The new West End Cultural Centre feels like the old West End Cultural Centre. Sitting here, in the dark, with my father next to me and Hawksley Workman onstage, feels like the time eight years ago we did the same. Life has come full circle; my best friend-and-father beside me, my heart sung out on stage.

A Hawksley show is a world; a Hawksley show is a lifetime lived and died, short gasps and long, living sighs. I’ve seen enough to know. Maybe seen him twenty times; so tonight, I see he is in the finest form. More self-reflective than usual, though. Less jetfuel, more glide. Less a rockstar, more a scribe.

He wrote You and the Candles in the grips, he says, of politics and political angst. And yet, he found such beauty in it, found love in the heart of darkness. It is a song of songs.
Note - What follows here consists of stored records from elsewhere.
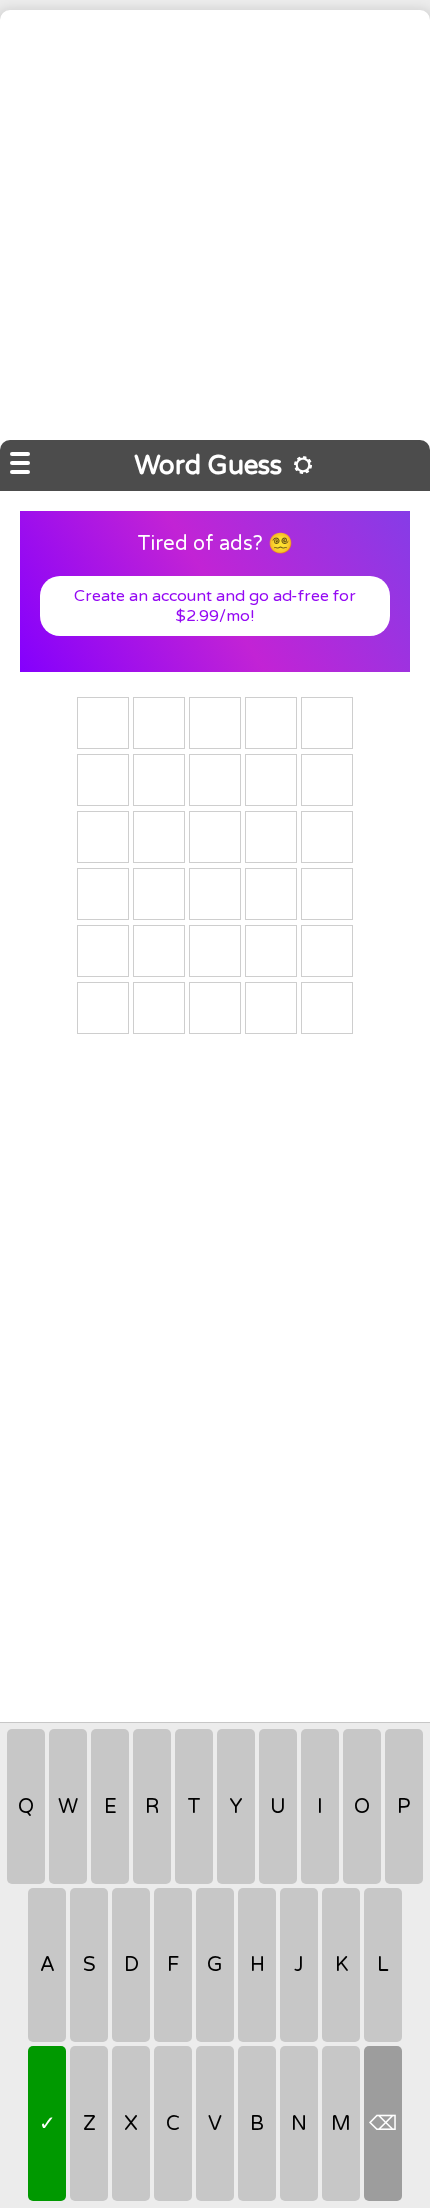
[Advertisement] (215, 225)
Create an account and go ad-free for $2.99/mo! (215, 606)
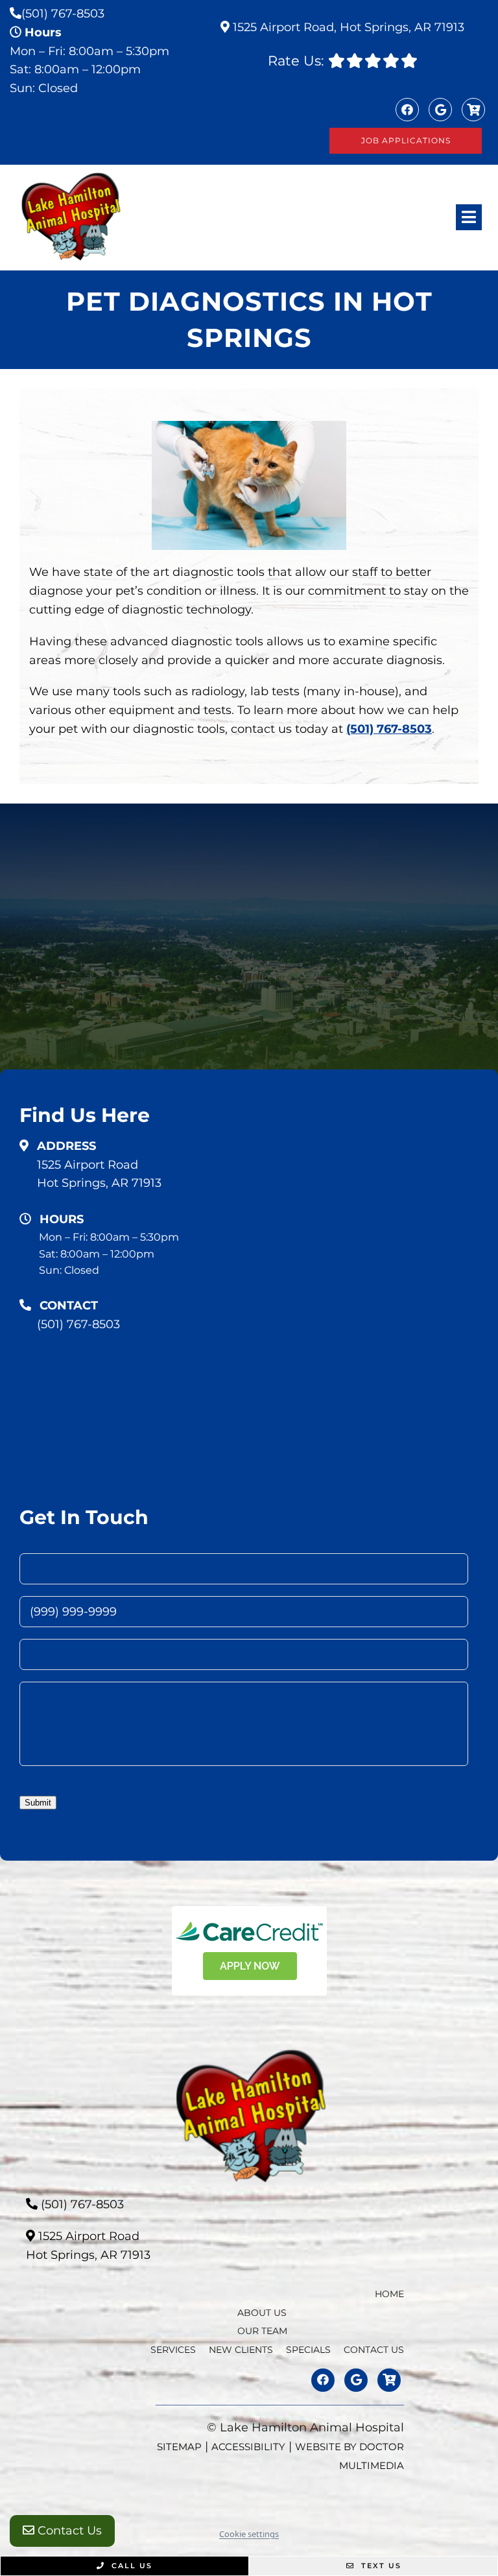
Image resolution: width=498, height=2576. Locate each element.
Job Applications (406, 140)
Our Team (262, 2331)
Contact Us (68, 2530)
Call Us (130, 2565)
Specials (308, 2349)
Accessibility (248, 2446)
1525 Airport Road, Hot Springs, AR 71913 (347, 27)
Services (173, 2349)
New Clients (241, 2349)
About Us (262, 2313)
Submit (38, 1802)
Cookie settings (249, 2534)
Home (389, 2294)
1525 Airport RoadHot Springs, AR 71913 (99, 1174)
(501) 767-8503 (62, 13)
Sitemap (179, 2446)
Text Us (379, 2565)
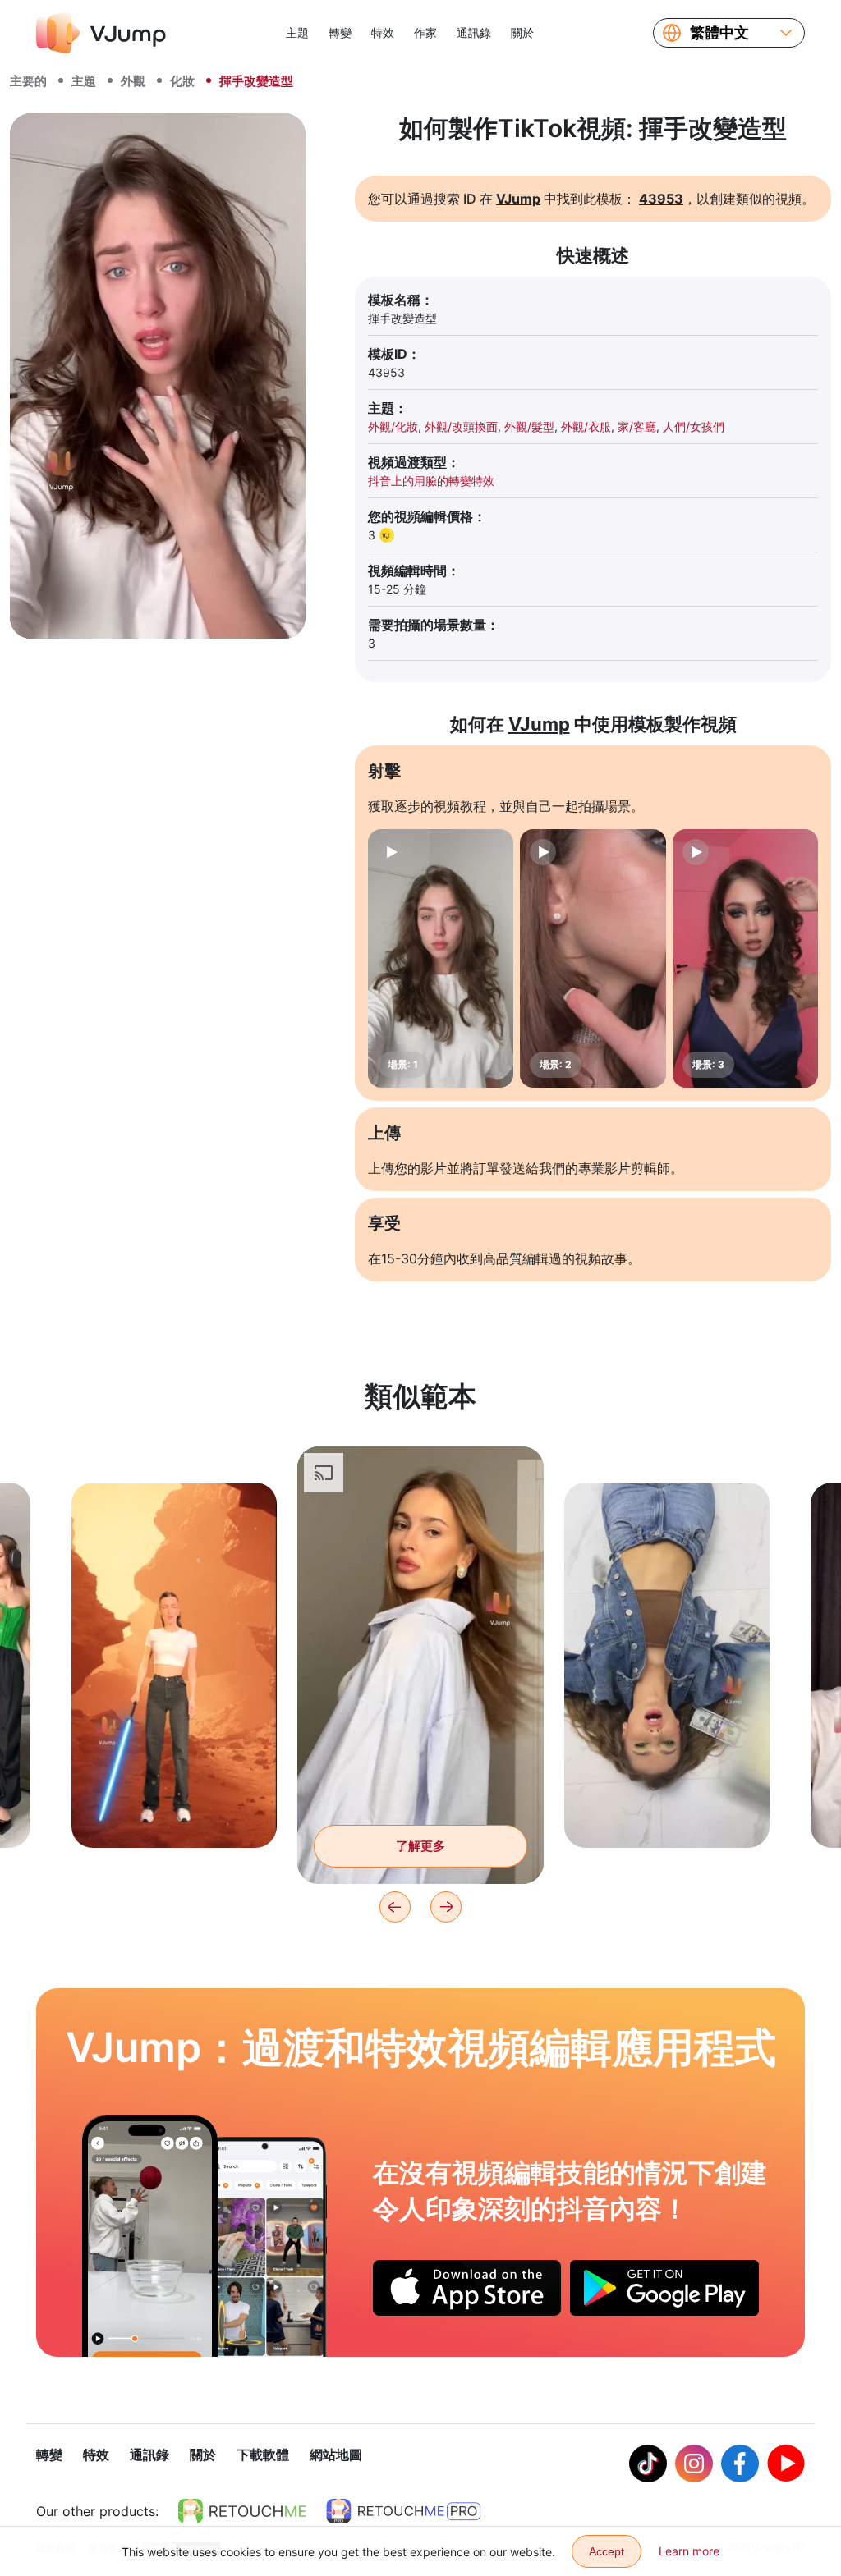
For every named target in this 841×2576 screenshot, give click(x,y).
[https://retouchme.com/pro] (403, 2511)
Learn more (689, 2551)
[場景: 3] (745, 958)
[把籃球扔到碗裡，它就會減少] (150, 2236)
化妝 (182, 81)
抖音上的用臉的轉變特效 (431, 481)
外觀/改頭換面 (461, 426)
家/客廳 (637, 426)
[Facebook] (740, 2463)
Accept (606, 2551)
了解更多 (174, 1809)
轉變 (340, 32)
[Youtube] (786, 2463)
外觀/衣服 (586, 426)
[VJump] (101, 32)
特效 (382, 32)
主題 (297, 32)
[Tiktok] (648, 2463)
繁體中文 (719, 33)
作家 (425, 32)
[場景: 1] (440, 958)
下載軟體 (263, 2454)
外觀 (133, 81)
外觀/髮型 (529, 426)
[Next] (446, 1907)
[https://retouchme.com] (242, 2511)
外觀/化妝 (393, 426)
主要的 (28, 81)
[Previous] (395, 1907)
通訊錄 (474, 32)
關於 (522, 32)
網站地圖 (336, 2454)
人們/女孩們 (693, 426)
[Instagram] (694, 2463)
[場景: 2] (592, 958)
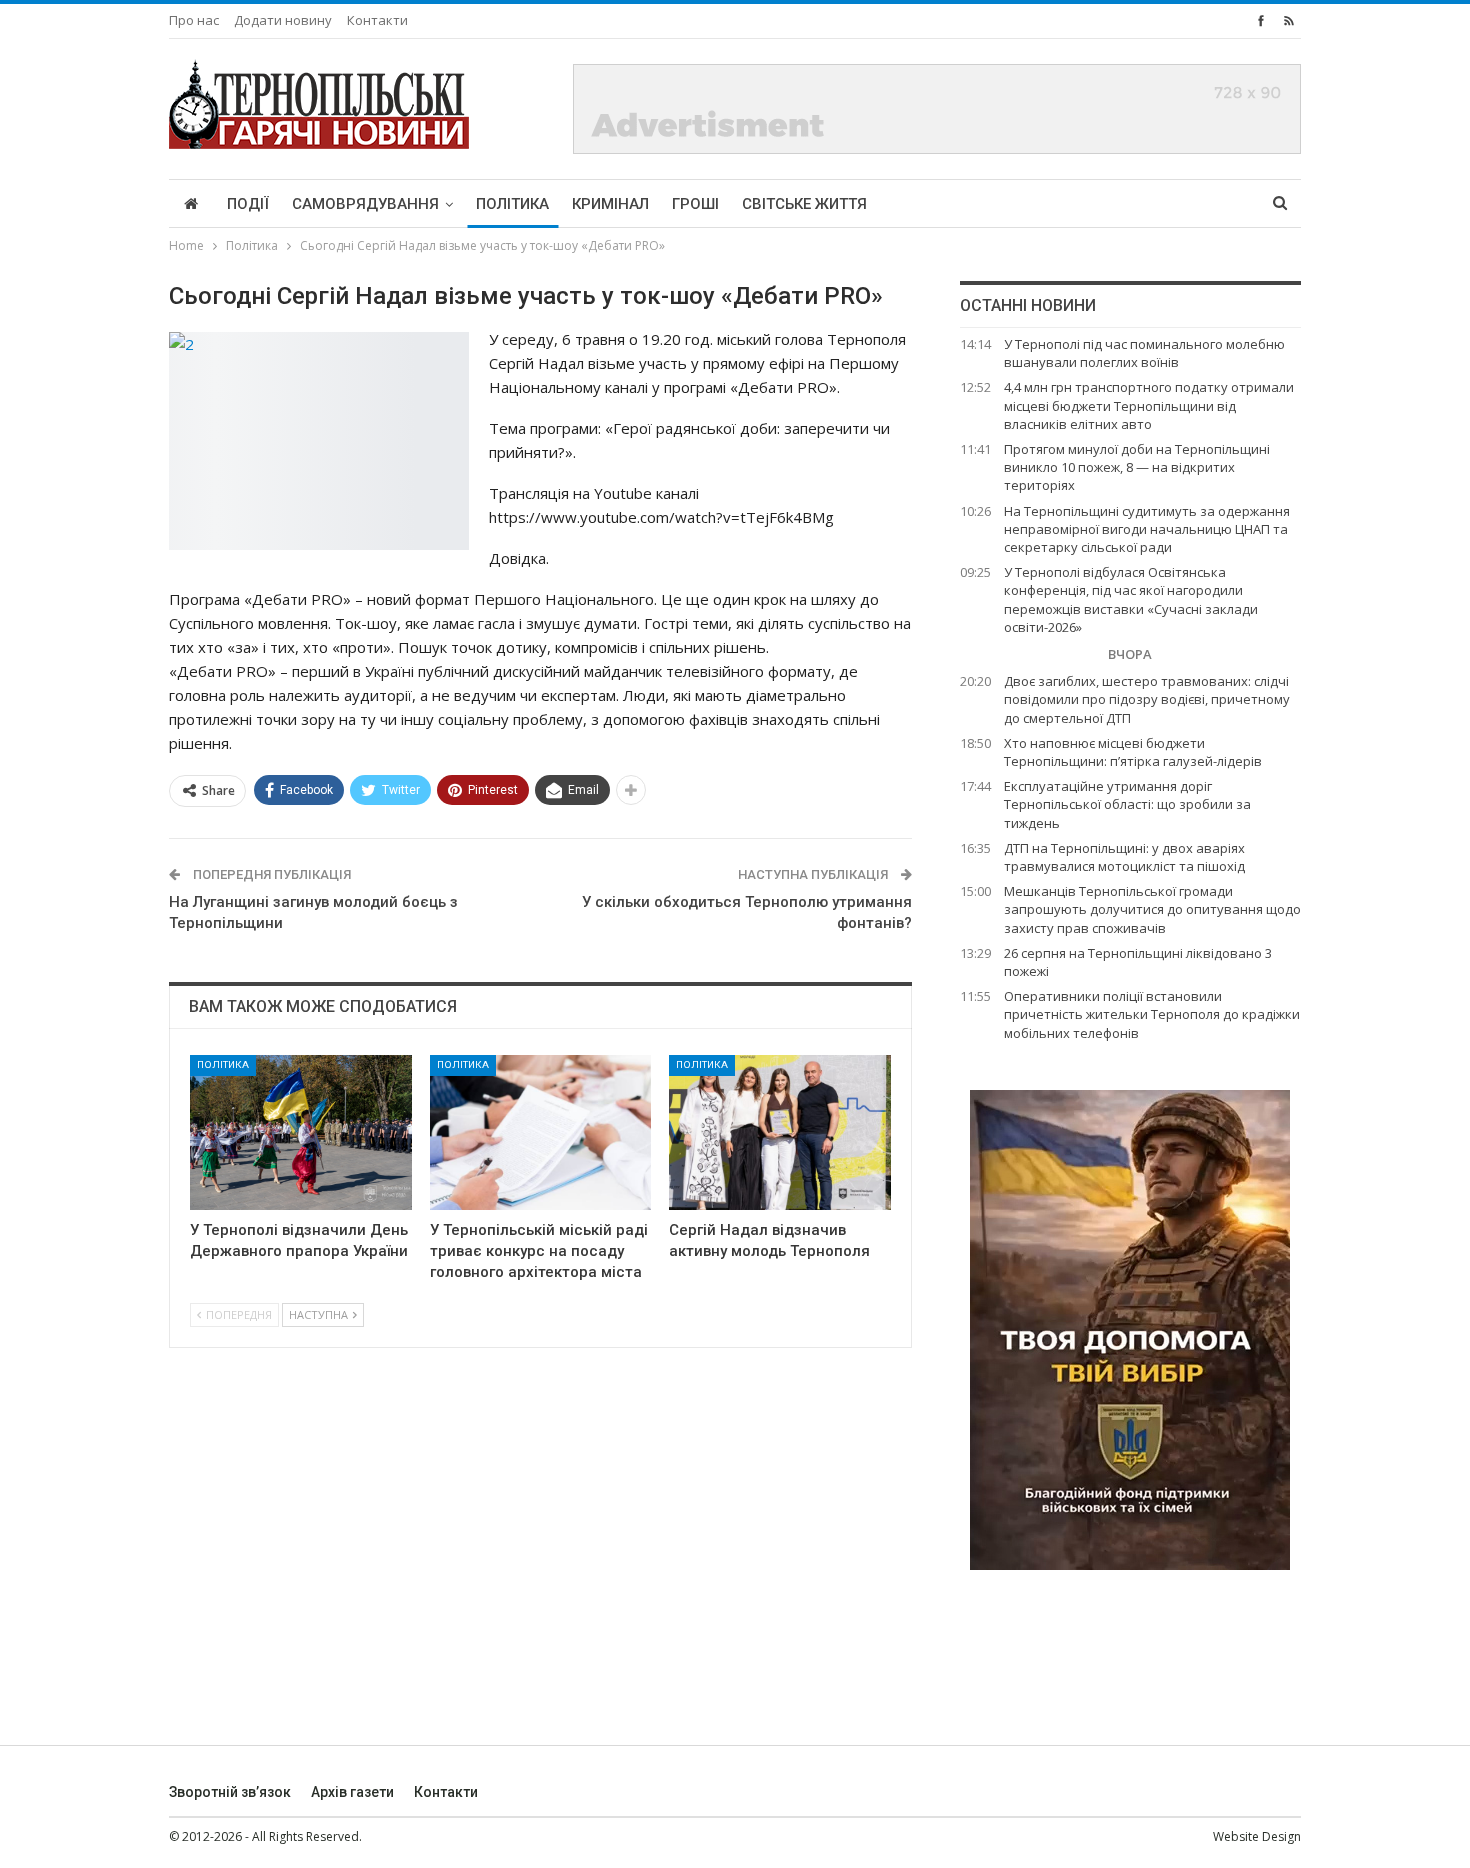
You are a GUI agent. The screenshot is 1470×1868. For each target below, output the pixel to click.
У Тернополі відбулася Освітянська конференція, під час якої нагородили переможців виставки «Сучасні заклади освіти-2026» (1131, 599)
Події (248, 204)
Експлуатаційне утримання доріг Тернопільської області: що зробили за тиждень (1127, 804)
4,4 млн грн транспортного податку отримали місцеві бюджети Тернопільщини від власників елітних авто (1149, 405)
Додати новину (283, 20)
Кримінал (610, 204)
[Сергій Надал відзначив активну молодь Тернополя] (780, 1132)
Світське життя (804, 204)
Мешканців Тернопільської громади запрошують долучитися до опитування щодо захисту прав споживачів (1152, 909)
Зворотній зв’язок (230, 1792)
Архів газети (352, 1792)
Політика (512, 204)
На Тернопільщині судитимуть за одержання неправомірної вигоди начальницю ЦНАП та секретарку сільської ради (1147, 529)
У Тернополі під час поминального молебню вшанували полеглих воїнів (1144, 353)
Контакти (377, 20)
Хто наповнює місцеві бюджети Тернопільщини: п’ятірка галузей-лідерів (1133, 752)
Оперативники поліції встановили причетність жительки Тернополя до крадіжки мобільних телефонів (1152, 1014)
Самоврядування (365, 204)
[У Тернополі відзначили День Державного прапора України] (301, 1132)
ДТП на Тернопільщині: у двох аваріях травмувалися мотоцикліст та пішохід (1124, 857)
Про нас (194, 20)
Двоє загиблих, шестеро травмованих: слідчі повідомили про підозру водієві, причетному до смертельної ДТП (1147, 699)
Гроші (695, 204)
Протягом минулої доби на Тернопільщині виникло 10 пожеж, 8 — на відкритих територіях (1137, 467)
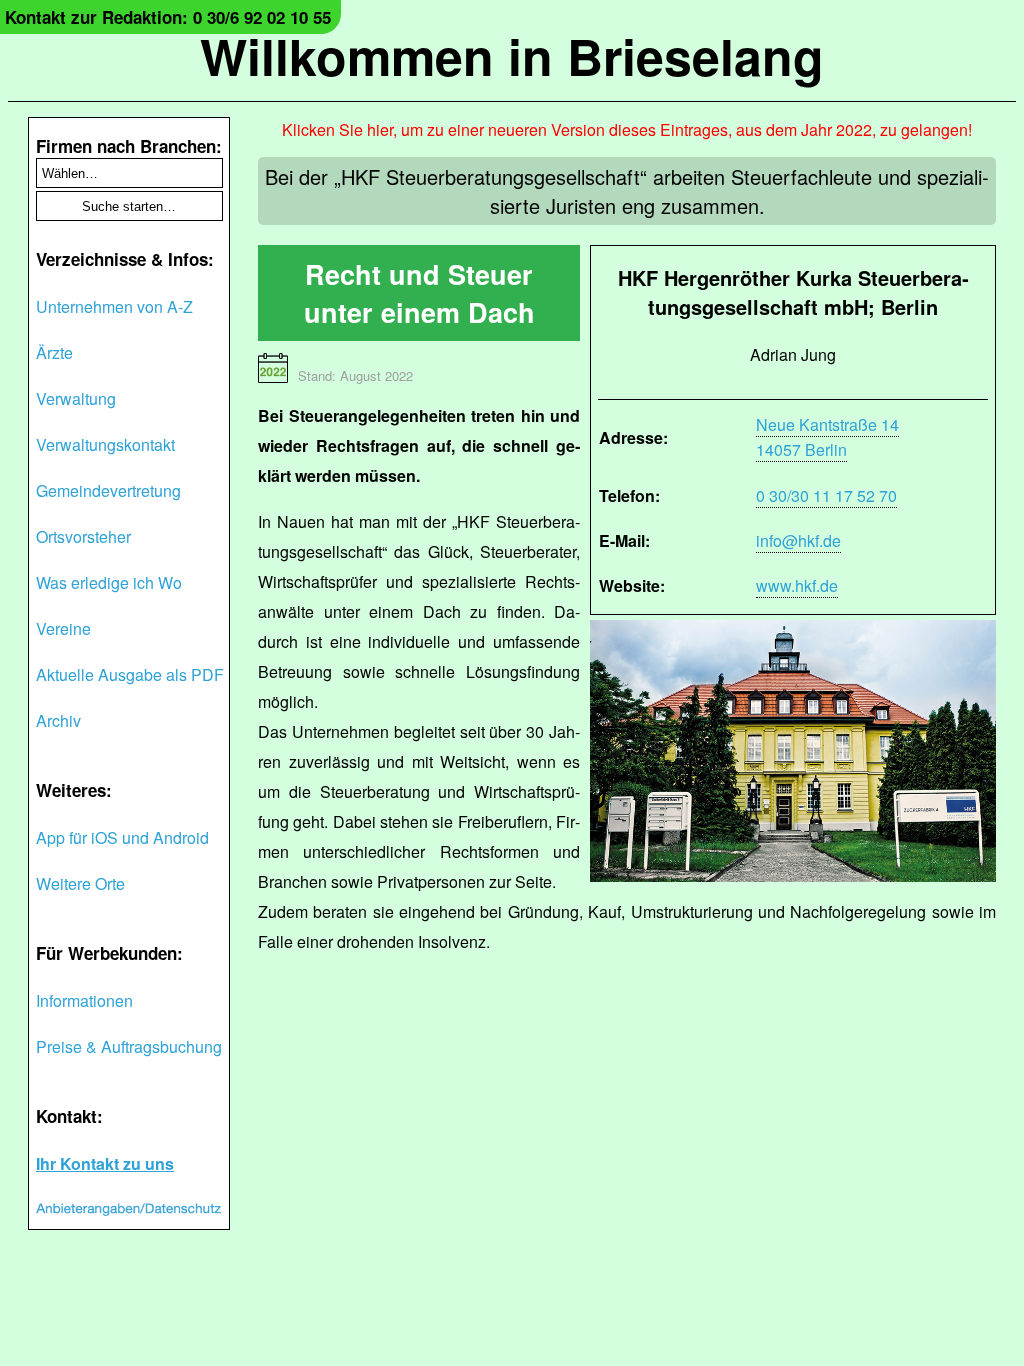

There is much to be afraid of today, much to mourn. There are the attacks on science; on the bodies of women, and the lives teetering on the thin green line. There are pretenders playing politics. There is an election here, a budget there. There are those who believe in living, and then there are those who believe in winning. Partisans.

For those partisans seeking power, Hawksley gives a single challenge.

“Maybe they should make something lovely,” he says, in front of his three hundred lovers. “Because it seems to be working pretty well for me.”

Before you roll your eyes and sigh “naivete,” think of all the things that could be lovely. A bill drafted through sheathed swords and open ears could be lovely. So could a stand in a parliament, or a congress, born of humility instead of hubris. So could a budget proposal stripped of ideology and founded on logic, vision, true co-operation and a hope that we could figure this thing out, after all.

When empires are humbled, before the eyes of their people, then the truth will be like a parade.

I am neither partisan nor politician, but I’ll take up that call. My only goal in life, henceforth my lone ambition, is to make something lovely. And, once that is done, to do it again. 

You heard it here first.

Sorry I’ve been away, folks. Upon my return from afar I was slammed with work, both in my full-time job and my freelance gigs, and they have conspired to push me far beyond my faculties. I’ve been sleeping three hours a night and sleepwalking through the day. My suitcase is still unpacked. My cats have given up on me. I am an absentee mother.

Almost over, though. And ready for a real, long sleep.